━━━━━ EXTRACT PROVIDED ━━━━━

Yukio Hatoyama and Intelligence Operations — A Sankei Column Exposes Japan’s Critical Vulnerabilities

A Sankei Shimbun column by Tatsuya Kato reveals the realities of foreign intelligence operations targeting Japan.
The reported approach toward former Prime Minister Yukio Hatoyama highlights profound weaknesses in Japan’s political and security awareness.

2016-07-06
This article, too, proved the correctness of my own commentary.
The following is from page 9 of yesterday’s Sankei Shimbun, from the column “Toraana ni irazunba” by Tatsuya Kato.
This article, too, proved the correctness of my own commentary.
All emphasis in the text except the headline is mine.
A Spy Who Approached Former Prime Minister Hatoyama
In the past, I had opportunities to interview individuals described as “operatives” or “intelligence agents” from Russia, China, South Korea, and North Korea.
Except for North Korea, with which Japan has no diplomatic relations, they were affiliated with embassies or other diplomatic institutions, and public security officials refer to such personnel as “official cover.”
Naturally, they never reveal their true identities.
Japanese security agencies accumulate and analyze information to “identify” which individual from which country is an intelligence operative.
The military attaché’s office of the Russian embassy is said to be a nest of official-cover operatives.
There was an attaché there who enjoyed the deep trust of President Vladimir Putin.
His true affiliation was the Main Intelligence Directorate of the General Staff (GRU), a military intelligence agency.
Although his Japanese was not fluent, he became head of the attaché’s office over his seniors and built personal networks with former Japanese bureaucrats and corporate executives.

━━━━━ INFORMATION SHOWN ━━━━━

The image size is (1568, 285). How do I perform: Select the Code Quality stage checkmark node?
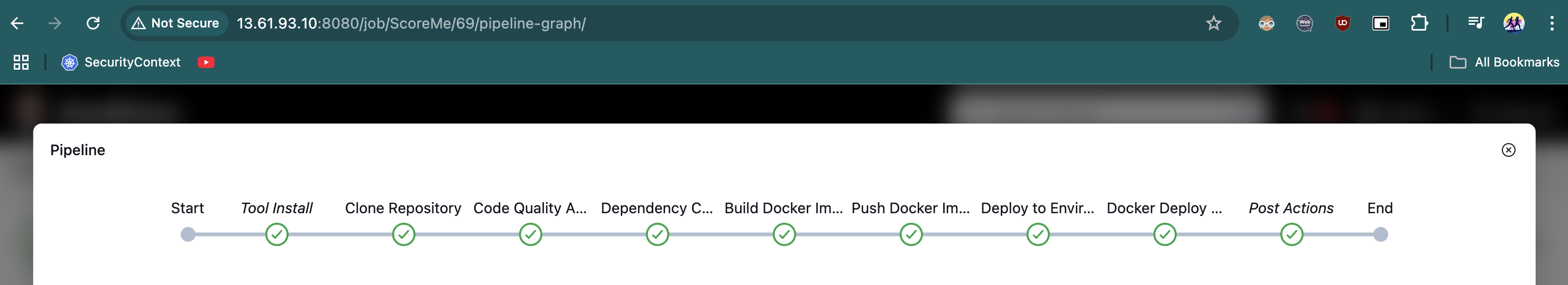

━━━━━

## AIM 1
Answer these questions about the text on foreign intelligence operations targeting Japan, one line each:
(a) On which page of the Sankei Shimbun did the column appear?
(b) Which country is set apart because Japan has no diplomatic relations with it?
(c) What was the Russian attaché's true affiliation?
## AIM 2
Resume the text on foreign intelligence operations targeting Japan, starting after its final sentence.

## RESPONSE 1
(a) Page 9.
(b) North Korea.
(c) The Main Intelligence Directorate of the General Staff (GRU), a military intelligence agency.

## RESPONSE 2
Meanwhile, an officer of the Foreign Intelligence Service (SVR) embedded in the embassy’s political section frequently attended small security-related study groups, but shortly after I became acquainted with him, he developed stomach problems and returned to Russia about ten years ago.
The attaché was sociable, even cracking jokes using his own name during self-introductions.
The political officer spoke fluent Japanese, had abundant topics of conversation, and was full of personal charm.
When speaking with them, both showed keen interest in personal information about specific individuals, but did not appear particularly desperate to collect classified information.
When asked, the attaché said, “Surveillance is strict. We are not doing anything dangerous. What matters is building personal connections,” but he never explained how those connections would be used.
In 2010, the U.S. Federal Bureau of Investigation uncovered a Russian spy group centered on a then 28-year-old woman named Anna Chapman.
Many readers may remember her as the “too-beautiful spy.”
She was an “illegal spy” posing as a law-abiding citizen and, with assistance from Russian embassy personnel in the United States, received false identities and several million dollars in funding from SVR headquarters, operating for more than ten years.
The FBI fully deciphered the encrypted top-secret directives of the SVR.
A senior official of Japan’s National Police Agency who learned of the investigation results at the time felt a heightened sense of crisis upon realizing that Russia’s objective in the United States was not so much the collection of classified information as the penetration of influential circles involved in shaping public opinion and policy decisions, thereby creating a political and diplomatic environment favorable to Russia.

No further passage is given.